Wednesday, January 18, 2012

A Cage With A View

From my cage I can look out beyond the budgie's cage where Biggles is usually head-butting his mirror like a drunken Glaswegian and Paolo is normally hanging upside down like a demented blue bat.
(See my third ever blog post. )
Past the telly upon which assorted irritating commercials are broadcast at twice the volume of the actual programmes, and with ever increasing frequency, is the deck. The deck is where my staff usually have their breakfast, weather permitting. Badger and I are not allowed out here on our own because there's a four metre drop to the garden below where snakes and large birds of prey await the unwary and somewhat dazed guinea pig. We're only permitted on the deck if accompanied by a member of staff, upon whose lap we are forced to sit and endure being molested most mornings.

Hanging from the deck roof are two bird feeders and a bird bath. These are a great source of entertainment. Birds are so much like humans in the way they interact with each other. There are the rainbow lorikeets, gaudily decked out in their team colours. These are the yobby football hooligans of the bird world. They arrive raucously en masse, aggressively shoving all the other birds out of their way, while jabbering and squabbling amongst themselves. My male staff says he encountered a group of Argentinian tourists at a buffet dinner in a London hotel once. They behaved in much the same way. Obviously the Falklands War didn't teach them any manners. Then there's Mary the half tame magpie. She's a regular visitor and stomps up and down with all the arrogance of a tough cop. She strides amongst the lorikeets pecking at the ones who really annoy her, but generally she treats them with dismissive disdain in rather the same way my male staff treated those Argentinian tourists.

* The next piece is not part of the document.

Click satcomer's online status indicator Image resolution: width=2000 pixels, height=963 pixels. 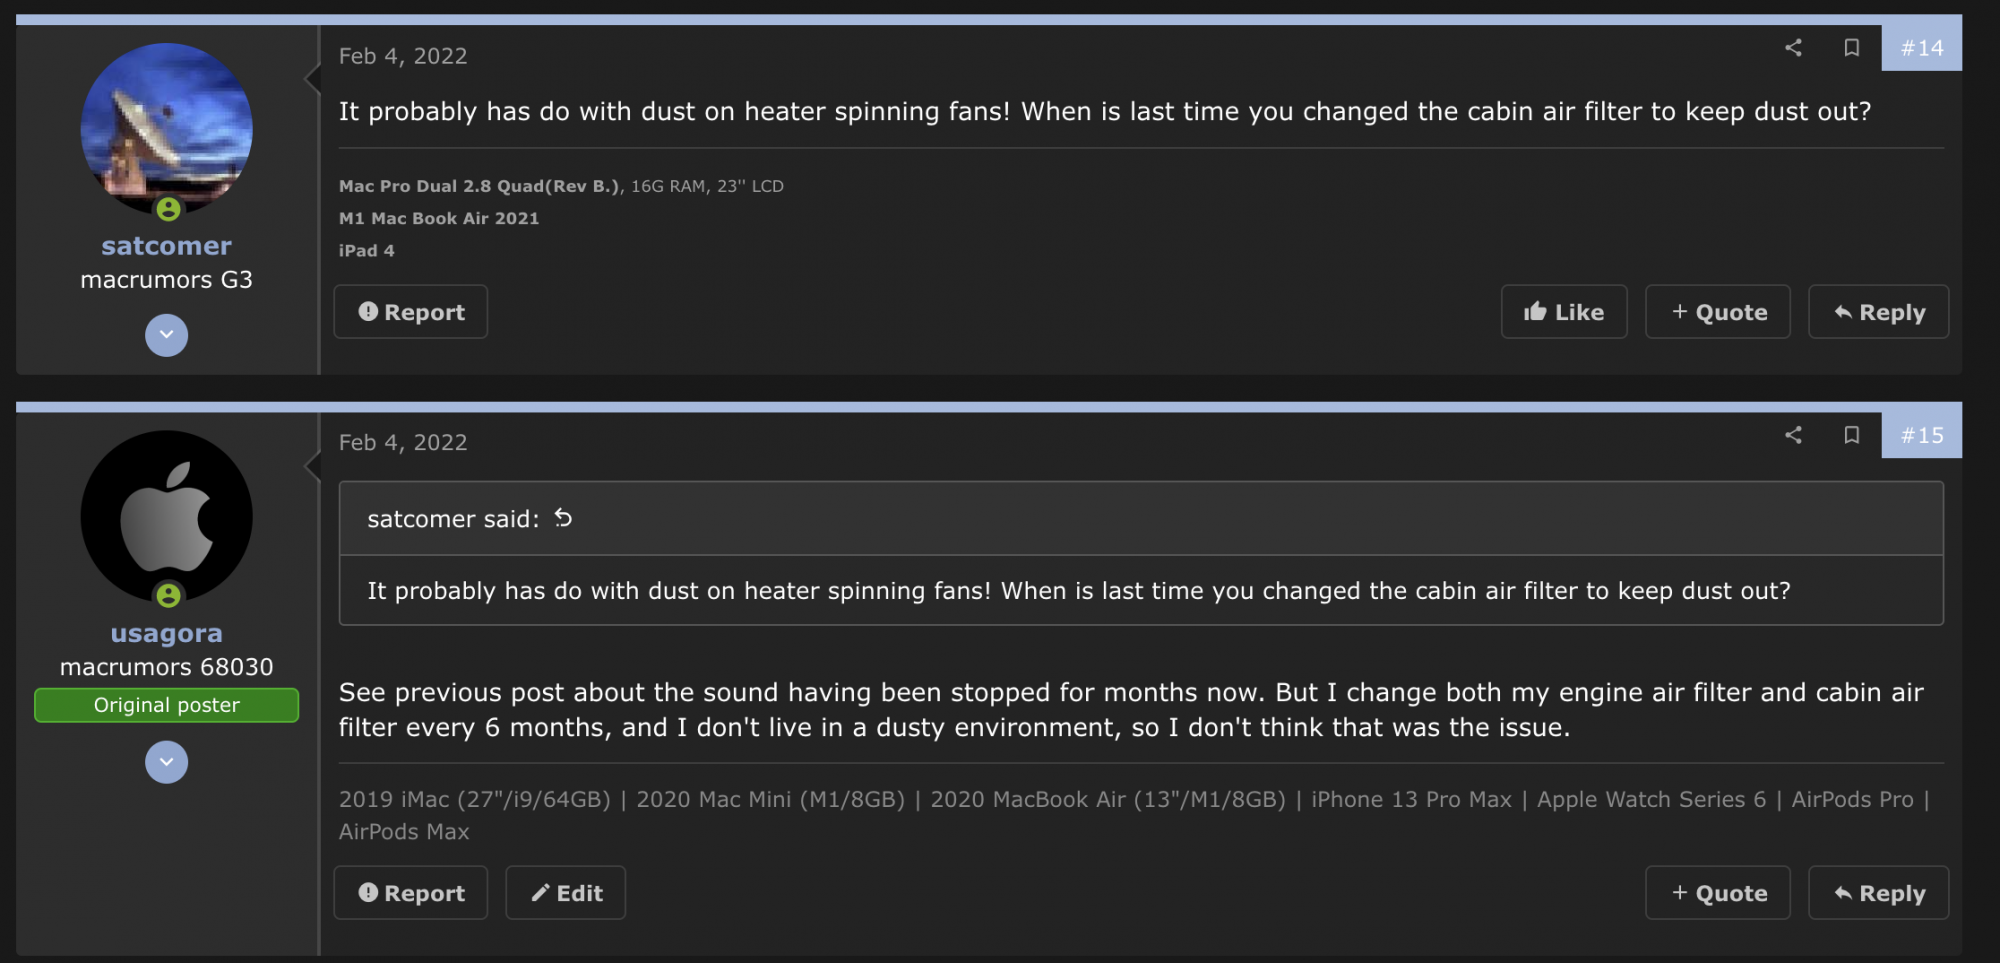pyautogui.click(x=168, y=209)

Beyond the deck is a view across the green valley to the conical shape of Mount Cooroy. (See photo) Yes, that's conical, not comical.  Although it was pretty funny when my male staff slipped whilst climbing it and broke his leg. He had to be airlifted out, but the helicopter crashed and he broke his other leg. Then while the paramedics were rescuing him from that they slipped on some wet grass and dropped my male staff off the stretcher and broke one of his arms. But I'm sure you're not interested in any of that. To the north of Mount Cooroy I can see a sliver of blue ocean - the Coral Sea. Sometimes I see ships in the distance and I wonder what it would be like to travel on one to my ancestral home in Peru. Then I think "Nah! Sod it! I'll stay here and eat some more parsley."

In any case what if the captain was like the courageous Francesco Schettino of the doomed Costa Concordia who sailed his ship close enough to the shore for his brother to throw him a pizza for his dinner.
It sailed across the water like a Frisbee and Captain Schettino caught it like a pro. He opened the pizza box and was about to order the ship to turn when he noticed that his brother had forgotten the anchovies. Naturally enraged, Captain Schettino forgot to order the turn and BANG! Who put that friggin' great rock there?

As the ship started to sink the good Captain made sure he was the first aboard the rescue helicopter, still clutching his pizza. There was then a much broadcast radio conversation between the Harbour Master and Captain Schettino. It was a bit crackly and in Italian of course, but I've been able to translate it for my readers. It went like this.

Harbour Master:  Schettino! Get back aboard your ship and help the passengers and crew.

Captain Schettino:  Your kidding right? It's dark and wet down there and my pizza's getting cold.

Harbour Master:  You need to get back on your ship. How many dead do you have?

Captain Schettino:  How would I know? I'm three hundred feet up in a chopper with a slice of lukewarm pizza in my hand.

Harbour Master:  Get back on board your ship................NOW!

Captain Schettino:  But my piz............................Oh alright, but send me some garlic bread.